# A few 220-701 questions



## wkw427 (Nov 9, 2008)

I'm studying for this exam, and most of the questions I can understand why I got them wrong/right, except for one

Q: Which of the following socket types utilizes zero insertion force (ZIF) connector?
A 478
B 775
C 959
D Slot A

Is ZFI the same thing is land grid array? In which case wouldn't A and B be the correct answer? The study guide I got from my school, a pdf from actualtests lists it as A being the right answer.

Why would socket 478 be ZIF and not 775?


----------



## greenbrucelee (Apr 24, 2007)

ZIF is the bit you put the cpu onto and then clamp the cpu into place on the motherboard. ZIF is used with CPUs that have the pins on them and the holes on the motherboard where as it use to be the pins where on the motherbaord and the cpu had the holes in it. This required you to manually push the cpu onto the pins and there was a risk of bending the pins. (THis was back in the days of the 386 if I remember correctly).

If you bent the pins you generally were screwed and had to replace the motherboard ZIF socket eliminates this from happening. So all you need to do is pick the cpu that goes onto the motherboard where the pins are on the motherboard. generally to remove the cpu you had to use a flat headed screw driver or butter knife to remove the cpu.
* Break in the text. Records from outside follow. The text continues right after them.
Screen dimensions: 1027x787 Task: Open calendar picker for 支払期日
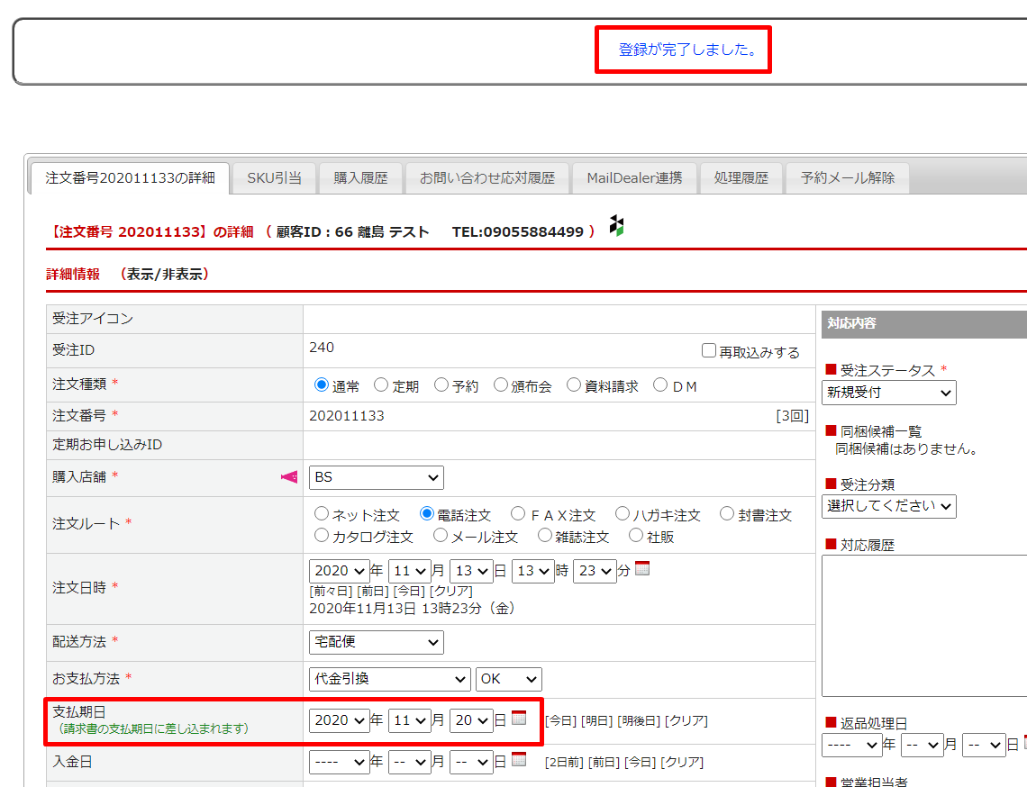[x=519, y=718]
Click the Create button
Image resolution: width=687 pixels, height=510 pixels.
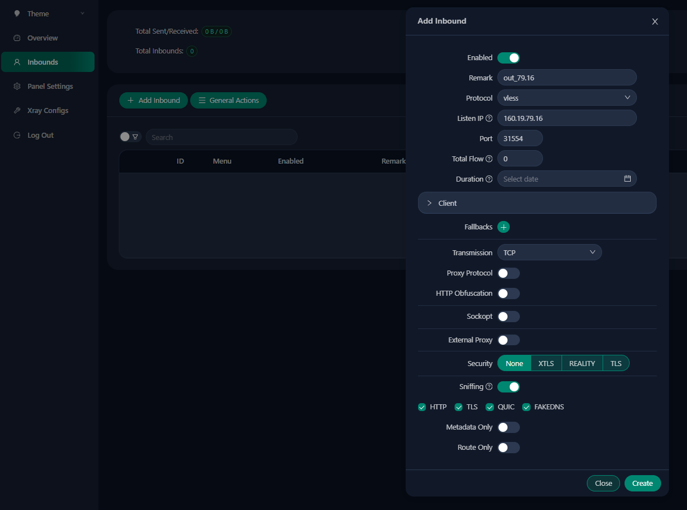pyautogui.click(x=642, y=484)
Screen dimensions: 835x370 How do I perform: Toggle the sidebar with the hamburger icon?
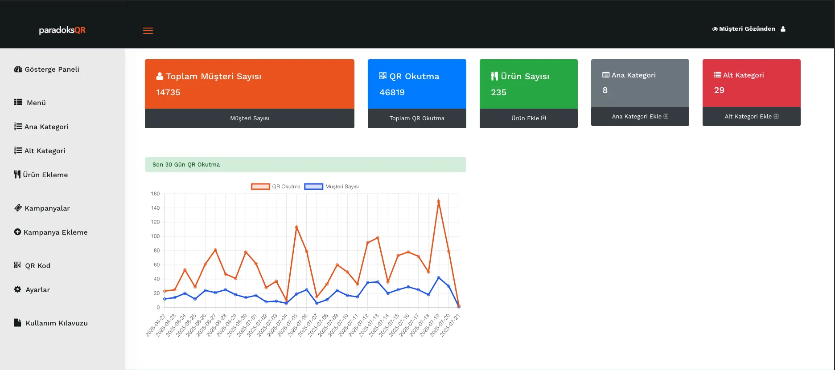pyautogui.click(x=148, y=31)
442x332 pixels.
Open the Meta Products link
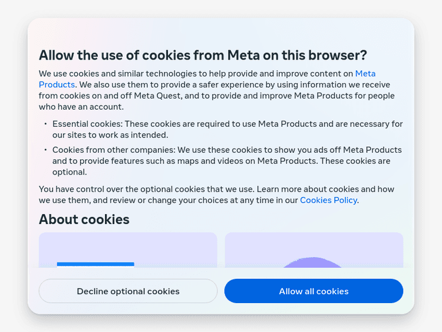[365, 74]
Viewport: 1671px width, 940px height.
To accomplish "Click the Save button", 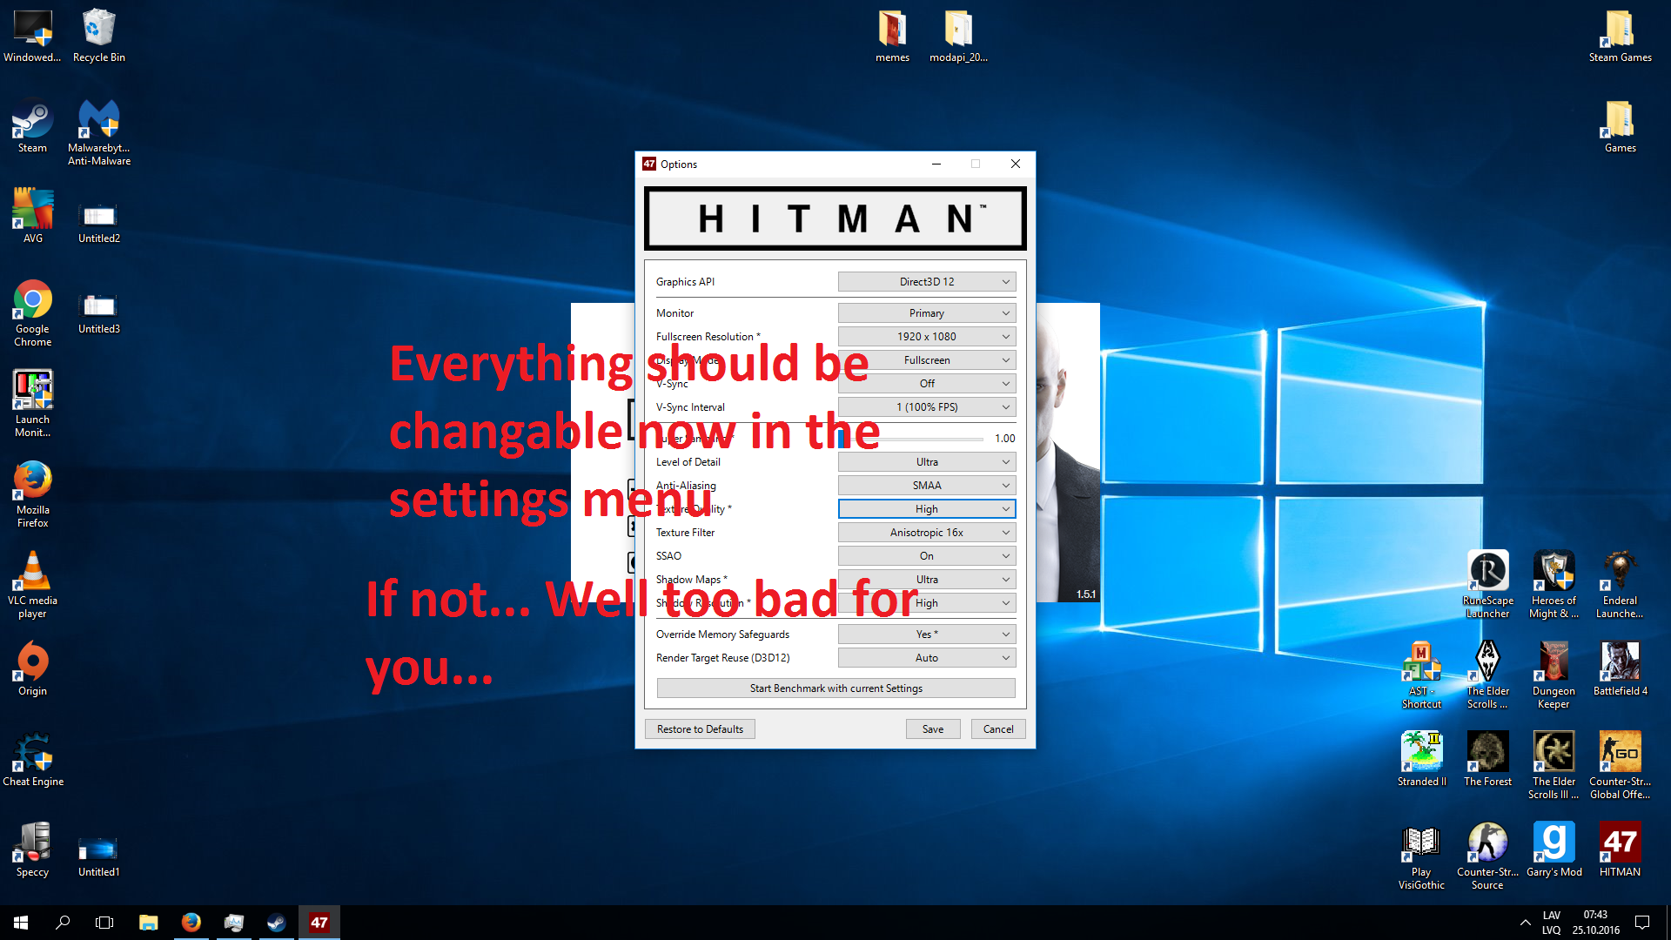I will (x=932, y=729).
To answer your question though Newer Pentium 4 CPUs don't use a ZIF socket. Instead they use a LGA775 socket. These CPUs don't have pins at the bottom, but instead they have little metal pads. Fitting these CPUs is much easier. You open up the CPU socket cover, pop the CPU into the socket, and close the cover on it


----------



## wkw427 (Nov 9, 2008)

So, most computer that are out there and in use would have either no pins (LGA) or pins on the cpu (ZIF)? That makes sense. I've never encountered a cpu without pins and a board with pins, so that bit confused me.
Thanks


----------



## greenbrucelee (Apr 24, 2007)

yep back in the day when I had my first pc 18 years ago some boards had pins on them and non on the cpu and you had no indication of how the cpu should fit on the pins as it wasa complete square. You could generally work it out though but using the force require to slot the cpu into place was dangerous and could end up being very expensive this is why zif was invented.


----------